Checkpointing: The Silent Killer of Distributed Systems
If your distributed system processes messages without checkpointing, you’re not building a resilient architecture, you’re building a time bomb. The moment a consumer crashes, rebalances, or hiccups, you’ll either reprocess hours of data or silently lose messages. Neither option looks good in a post-mortem.
Checkpointing is the boring, unsexy plumbing that separates toy event processors from production-grade systems. Yet most engineers treat it as an afterthought, slapping on a naive “store the offset” solution that crumbles under concurrent consumers, duplicate deliveries, or partial failures. The reality is far messier.

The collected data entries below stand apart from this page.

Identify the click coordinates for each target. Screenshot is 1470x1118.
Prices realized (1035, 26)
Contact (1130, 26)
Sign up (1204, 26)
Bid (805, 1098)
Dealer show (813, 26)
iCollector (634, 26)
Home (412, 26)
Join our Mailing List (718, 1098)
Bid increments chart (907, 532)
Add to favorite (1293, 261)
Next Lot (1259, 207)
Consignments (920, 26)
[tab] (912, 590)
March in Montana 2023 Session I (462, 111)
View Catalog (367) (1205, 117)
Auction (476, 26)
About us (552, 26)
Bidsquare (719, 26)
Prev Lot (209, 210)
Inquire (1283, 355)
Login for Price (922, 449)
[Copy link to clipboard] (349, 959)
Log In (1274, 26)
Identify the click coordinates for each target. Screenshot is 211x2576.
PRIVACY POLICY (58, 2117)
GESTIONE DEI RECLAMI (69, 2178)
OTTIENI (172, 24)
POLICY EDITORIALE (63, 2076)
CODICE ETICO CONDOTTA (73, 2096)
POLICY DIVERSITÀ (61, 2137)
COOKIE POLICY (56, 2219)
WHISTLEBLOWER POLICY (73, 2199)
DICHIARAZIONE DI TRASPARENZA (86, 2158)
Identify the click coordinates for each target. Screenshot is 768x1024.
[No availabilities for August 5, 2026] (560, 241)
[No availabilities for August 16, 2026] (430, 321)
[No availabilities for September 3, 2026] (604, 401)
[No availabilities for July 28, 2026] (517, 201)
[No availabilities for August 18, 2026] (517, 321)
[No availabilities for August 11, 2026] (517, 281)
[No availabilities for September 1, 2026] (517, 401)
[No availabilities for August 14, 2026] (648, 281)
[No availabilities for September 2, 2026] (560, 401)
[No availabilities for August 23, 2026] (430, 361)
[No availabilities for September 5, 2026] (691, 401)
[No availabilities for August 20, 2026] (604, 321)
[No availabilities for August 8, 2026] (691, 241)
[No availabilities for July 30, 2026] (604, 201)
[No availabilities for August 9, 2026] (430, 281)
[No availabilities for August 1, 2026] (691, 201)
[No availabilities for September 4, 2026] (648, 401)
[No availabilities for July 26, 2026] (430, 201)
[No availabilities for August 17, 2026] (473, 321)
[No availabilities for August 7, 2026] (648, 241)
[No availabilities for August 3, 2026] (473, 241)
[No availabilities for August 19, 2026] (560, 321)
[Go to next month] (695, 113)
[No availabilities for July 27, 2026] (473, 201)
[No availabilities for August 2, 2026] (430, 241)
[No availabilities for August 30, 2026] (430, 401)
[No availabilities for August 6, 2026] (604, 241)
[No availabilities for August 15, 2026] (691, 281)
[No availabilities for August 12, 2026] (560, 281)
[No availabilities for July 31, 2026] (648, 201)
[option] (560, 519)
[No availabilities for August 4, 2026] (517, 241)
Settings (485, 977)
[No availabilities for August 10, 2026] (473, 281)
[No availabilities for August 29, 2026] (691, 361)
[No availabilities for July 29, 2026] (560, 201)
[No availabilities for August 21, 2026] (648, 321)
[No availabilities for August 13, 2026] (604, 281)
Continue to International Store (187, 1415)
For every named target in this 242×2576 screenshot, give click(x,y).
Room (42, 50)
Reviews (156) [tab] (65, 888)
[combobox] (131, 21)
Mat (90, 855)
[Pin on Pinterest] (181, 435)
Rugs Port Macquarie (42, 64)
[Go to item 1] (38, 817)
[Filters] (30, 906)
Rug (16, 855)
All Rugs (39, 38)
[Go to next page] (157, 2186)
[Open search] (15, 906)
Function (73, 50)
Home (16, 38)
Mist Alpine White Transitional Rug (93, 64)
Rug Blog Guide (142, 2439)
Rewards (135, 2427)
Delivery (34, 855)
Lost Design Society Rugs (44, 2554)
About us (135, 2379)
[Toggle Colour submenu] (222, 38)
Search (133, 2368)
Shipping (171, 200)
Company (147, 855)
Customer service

The Super Frog Problem: Why Checkpoints Exist
The event-driven.io article nails the analogy: old-school platform games like Super Frog gave players checkpoint codes after each level. Die at level 27? Punch in the code and resume exactly where you left off. No replaying from level 1.
Message processing needs the same mechanism. When a consumer dies mid-batch, you don’t want to reprocess the entire day’s events. You want to resume from the last safely processed position. But here’s where it gets spicy: “safely processed” doesn’t mean “last message handled.” It means “last message whose side effects were durably committed.”
Without checkpointing, you’re stuck with two terrible options:
- At-least-once delivery: Reprocess everything after a crash, hoping your handlers are idempotent (spoiler: they’re probably not)
- Cross your fingers: Start from the newest message and pray you didn’t miss anything business-critical
Neither scales. Both will wake you up at 3 AM.
The PostgreSQL Outbox Pattern: Your Checkpointing Foundation
The research shows a robust pattern using PostgreSQL’s transactional guarantees. First, you need an outbox table that stores messages with global ordering:
CREATE TABLE outbox(
position BIGINT GENERATED BY DEFAULT AS IDENTITY PRIMARY KEY,
transaction_id xid8 NOT NULL,
message_id TEXT NOT NULL,
message_type TEXT NOT NULL,
data JSONB NOT NULL,
scheduled TIMESTAMP WITH TIME ZONE NOT NULL default (now())
);
The key insight is storing both position and transaction_id. This gives you a global ordering guarantee even across concurrent transactions. When polling, you use this gnarly query:
SELECT
position, message_id, message_type, data
FROM
outbox
WHERE
(
(transaction_id = last_processed_transaction_id
AND position > last_processed_position)
OR
(transaction_id > last_processed_transaction_id)
)
AND transaction_id < pg_snapshot_xmin(pg_current_snapshot())
ORDER BY
transaction_id ASC,
position ASC
LIMIT 100;
This query ensures you never skip in-flight transactions and always process messages in the exact order they were written. It’s the foundation for deterministic recovery.
Storing Checkpoints: Not Just an Upsert
Now for the checkpoint table itself:
CREATE TABLE processor_checkpoints
(
processor_id TEXT PRIMARY KEY,
last_processed_position INTEGER NULL,
last_processed_transaction_id xid8 NOT NULL
);
Simple, right? Just update the position after each batch. Wrong.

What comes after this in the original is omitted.